* Aim *
Swap every "Identify the location of" in this material for "Find the position of" and leave everything else as it is.

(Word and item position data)
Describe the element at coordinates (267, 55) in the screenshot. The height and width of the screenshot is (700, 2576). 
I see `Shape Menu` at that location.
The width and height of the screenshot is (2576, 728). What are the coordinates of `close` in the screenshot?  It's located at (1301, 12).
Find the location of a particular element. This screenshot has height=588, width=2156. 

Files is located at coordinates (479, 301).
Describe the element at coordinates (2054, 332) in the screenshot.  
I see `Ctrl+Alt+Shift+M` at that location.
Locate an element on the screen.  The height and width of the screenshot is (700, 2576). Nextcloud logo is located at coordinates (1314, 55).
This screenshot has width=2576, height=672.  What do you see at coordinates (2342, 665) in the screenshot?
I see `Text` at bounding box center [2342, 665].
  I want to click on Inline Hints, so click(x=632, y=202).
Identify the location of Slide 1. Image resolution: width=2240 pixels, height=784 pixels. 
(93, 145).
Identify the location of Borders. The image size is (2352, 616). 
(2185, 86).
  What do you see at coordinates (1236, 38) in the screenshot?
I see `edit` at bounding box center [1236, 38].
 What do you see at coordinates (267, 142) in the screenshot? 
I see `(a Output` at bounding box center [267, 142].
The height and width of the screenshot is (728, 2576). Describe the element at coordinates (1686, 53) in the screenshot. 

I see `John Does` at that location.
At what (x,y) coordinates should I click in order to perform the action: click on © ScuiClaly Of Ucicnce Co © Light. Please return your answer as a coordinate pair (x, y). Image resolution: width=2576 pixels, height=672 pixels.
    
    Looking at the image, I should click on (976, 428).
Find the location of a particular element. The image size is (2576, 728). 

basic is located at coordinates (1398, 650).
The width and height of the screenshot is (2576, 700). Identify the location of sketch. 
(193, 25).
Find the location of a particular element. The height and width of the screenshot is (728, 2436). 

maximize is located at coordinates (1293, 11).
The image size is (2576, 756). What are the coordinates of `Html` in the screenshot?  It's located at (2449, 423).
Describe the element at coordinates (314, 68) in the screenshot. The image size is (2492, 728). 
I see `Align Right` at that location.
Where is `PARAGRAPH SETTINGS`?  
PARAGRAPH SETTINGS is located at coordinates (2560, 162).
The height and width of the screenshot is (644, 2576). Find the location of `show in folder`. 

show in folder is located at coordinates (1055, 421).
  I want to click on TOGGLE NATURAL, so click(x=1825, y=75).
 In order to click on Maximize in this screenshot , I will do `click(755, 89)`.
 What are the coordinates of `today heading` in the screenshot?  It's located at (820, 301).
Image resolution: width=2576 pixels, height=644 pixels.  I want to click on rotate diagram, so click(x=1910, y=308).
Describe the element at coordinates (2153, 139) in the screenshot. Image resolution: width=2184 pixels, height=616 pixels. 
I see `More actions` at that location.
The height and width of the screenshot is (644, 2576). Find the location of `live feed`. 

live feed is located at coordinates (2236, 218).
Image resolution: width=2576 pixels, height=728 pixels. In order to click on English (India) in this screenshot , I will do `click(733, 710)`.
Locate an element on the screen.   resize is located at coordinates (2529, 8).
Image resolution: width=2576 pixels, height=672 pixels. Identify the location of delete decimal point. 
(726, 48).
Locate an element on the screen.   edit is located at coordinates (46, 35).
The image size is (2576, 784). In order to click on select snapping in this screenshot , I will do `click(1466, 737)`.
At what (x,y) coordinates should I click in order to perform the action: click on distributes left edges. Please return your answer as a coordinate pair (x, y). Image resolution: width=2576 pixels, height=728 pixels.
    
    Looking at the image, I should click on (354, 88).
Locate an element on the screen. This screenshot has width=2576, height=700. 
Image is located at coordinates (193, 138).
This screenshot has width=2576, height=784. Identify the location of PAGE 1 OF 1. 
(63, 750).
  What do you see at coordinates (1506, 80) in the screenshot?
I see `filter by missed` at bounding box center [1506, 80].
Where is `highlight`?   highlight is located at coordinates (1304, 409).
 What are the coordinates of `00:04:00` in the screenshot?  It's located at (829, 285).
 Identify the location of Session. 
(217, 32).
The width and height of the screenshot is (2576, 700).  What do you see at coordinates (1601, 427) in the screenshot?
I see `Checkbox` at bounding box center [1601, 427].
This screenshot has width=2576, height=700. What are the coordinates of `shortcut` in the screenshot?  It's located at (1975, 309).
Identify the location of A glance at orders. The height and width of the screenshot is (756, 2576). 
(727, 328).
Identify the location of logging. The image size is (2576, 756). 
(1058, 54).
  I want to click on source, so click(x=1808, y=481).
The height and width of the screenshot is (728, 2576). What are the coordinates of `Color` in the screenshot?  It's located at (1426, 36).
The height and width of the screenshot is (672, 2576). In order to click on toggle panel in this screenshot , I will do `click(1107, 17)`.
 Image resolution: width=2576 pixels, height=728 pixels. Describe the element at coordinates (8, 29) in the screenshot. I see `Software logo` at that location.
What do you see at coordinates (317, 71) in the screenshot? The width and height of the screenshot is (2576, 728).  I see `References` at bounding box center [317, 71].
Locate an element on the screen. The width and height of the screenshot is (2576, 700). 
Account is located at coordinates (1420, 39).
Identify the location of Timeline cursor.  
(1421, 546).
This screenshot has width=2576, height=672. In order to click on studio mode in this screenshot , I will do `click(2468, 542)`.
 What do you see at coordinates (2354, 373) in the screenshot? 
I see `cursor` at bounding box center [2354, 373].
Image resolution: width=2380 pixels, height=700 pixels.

* Exercise solution *
Describe the element at coordinates (267, 55) in the screenshot. The height and width of the screenshot is (700, 2576). 
I see `Shape Menu` at that location.
The width and height of the screenshot is (2576, 728). What are the coordinates of `close` in the screenshot?  It's located at (1301, 12).
Find the location of a particular element. This screenshot has height=588, width=2156. 

Files is located at coordinates (479, 301).
Describe the element at coordinates (2054, 332) in the screenshot.  
I see `Ctrl+Alt+Shift+M` at that location.
Locate an element on the screen.  The height and width of the screenshot is (700, 2576). Nextcloud logo is located at coordinates (1314, 55).
This screenshot has width=2576, height=672.  What do you see at coordinates (2342, 665) in the screenshot?
I see `Text` at bounding box center [2342, 665].
  I want to click on Inline Hints, so click(x=632, y=202).
Find the position of Slide 1. Image resolution: width=2240 pixels, height=784 pixels. 
(93, 145).
Find the position of Borders. The image size is (2352, 616). 
(2185, 86).
  What do you see at coordinates (1236, 38) in the screenshot?
I see `edit` at bounding box center [1236, 38].
 What do you see at coordinates (267, 142) in the screenshot? 
I see `(a Output` at bounding box center [267, 142].
The height and width of the screenshot is (728, 2576). Describe the element at coordinates (1686, 53) in the screenshot. 

I see `John Does` at that location.
At what (x,y) coordinates should I click in order to perform the action: click on © ScuiClaly Of Ucicnce Co © Light. Please return your answer as a coordinate pair (x, y). Image resolution: width=2576 pixels, height=672 pixels.
    
    Looking at the image, I should click on (976, 428).
Find the location of a particular element. The image size is (2576, 728). 

basic is located at coordinates (1398, 650).
The width and height of the screenshot is (2576, 700). Find the position of sketch. 
(193, 25).
Find the location of a particular element. The height and width of the screenshot is (728, 2436). 

maximize is located at coordinates (1293, 11).
The image size is (2576, 756). What are the coordinates of `Html` in the screenshot?  It's located at (2449, 423).
Describe the element at coordinates (314, 68) in the screenshot. The image size is (2492, 728). 
I see `Align Right` at that location.
Where is `PARAGRAPH SETTINGS`?  
PARAGRAPH SETTINGS is located at coordinates (2560, 162).
The height and width of the screenshot is (644, 2576). Find the location of `show in folder`. 

show in folder is located at coordinates (1055, 421).
  I want to click on TOGGLE NATURAL, so click(x=1825, y=75).
 In order to click on Maximize in this screenshot , I will do `click(755, 89)`.
 What are the coordinates of `today heading` in the screenshot?  It's located at (820, 301).
Image resolution: width=2576 pixels, height=644 pixels.  I want to click on rotate diagram, so click(x=1910, y=308).
Describe the element at coordinates (2153, 139) in the screenshot. Image resolution: width=2184 pixels, height=616 pixels. 
I see `More actions` at that location.
The height and width of the screenshot is (644, 2576). Find the location of `live feed`. 

live feed is located at coordinates (2236, 218).
Image resolution: width=2576 pixels, height=728 pixels. In order to click on English (India) in this screenshot , I will do `click(733, 710)`.
Locate an element on the screen.   resize is located at coordinates (2529, 8).
Image resolution: width=2576 pixels, height=672 pixels. Find the position of delete decimal point. 
(726, 48).
Locate an element on the screen.   edit is located at coordinates (46, 35).
The image size is (2576, 784). In order to click on select snapping in this screenshot , I will do `click(1466, 737)`.
At what (x,y) coordinates should I click in order to perform the action: click on distributes left edges. Please return your answer as a coordinate pair (x, y). Image resolution: width=2576 pixels, height=728 pixels.
    
    Looking at the image, I should click on (354, 88).
Locate an element on the screen. This screenshot has width=2576, height=700. 
Image is located at coordinates (193, 138).
This screenshot has width=2576, height=784. Find the position of PAGE 1 OF 1. 
(63, 750).
  What do you see at coordinates (1506, 80) in the screenshot?
I see `filter by missed` at bounding box center [1506, 80].
Where is `highlight`?   highlight is located at coordinates (1304, 409).
 What are the coordinates of `00:04:00` in the screenshot?  It's located at (829, 285).
 Find the position of Session. 
(217, 32).
The width and height of the screenshot is (2576, 700).  What do you see at coordinates (1601, 427) in the screenshot?
I see `Checkbox` at bounding box center [1601, 427].
This screenshot has width=2576, height=700. What are the coordinates of `shortcut` in the screenshot?  It's located at (1975, 309).
Find the position of A glance at orders. The height and width of the screenshot is (756, 2576). 
(727, 328).
Find the position of logging. The image size is (2576, 756). 
(1058, 54).
  I want to click on source, so click(x=1808, y=481).
The height and width of the screenshot is (728, 2576). What are the coordinates of `Color` in the screenshot?  It's located at (1426, 36).
The height and width of the screenshot is (672, 2576). In order to click on toggle panel in this screenshot , I will do `click(1107, 17)`.
 Image resolution: width=2576 pixels, height=728 pixels. Describe the element at coordinates (8, 29) in the screenshot. I see `Software logo` at that location.
What do you see at coordinates (317, 71) in the screenshot? The width and height of the screenshot is (2576, 728).  I see `References` at bounding box center [317, 71].
Locate an element on the screen. The width and height of the screenshot is (2576, 700). 
Account is located at coordinates (1420, 39).
Find the position of Timeline cursor.  
(1421, 546).
This screenshot has width=2576, height=672. In order to click on studio mode in this screenshot , I will do `click(2468, 542)`.
 What do you see at coordinates (2354, 373) in the screenshot? 
I see `cursor` at bounding box center [2354, 373].
Image resolution: width=2380 pixels, height=700 pixels.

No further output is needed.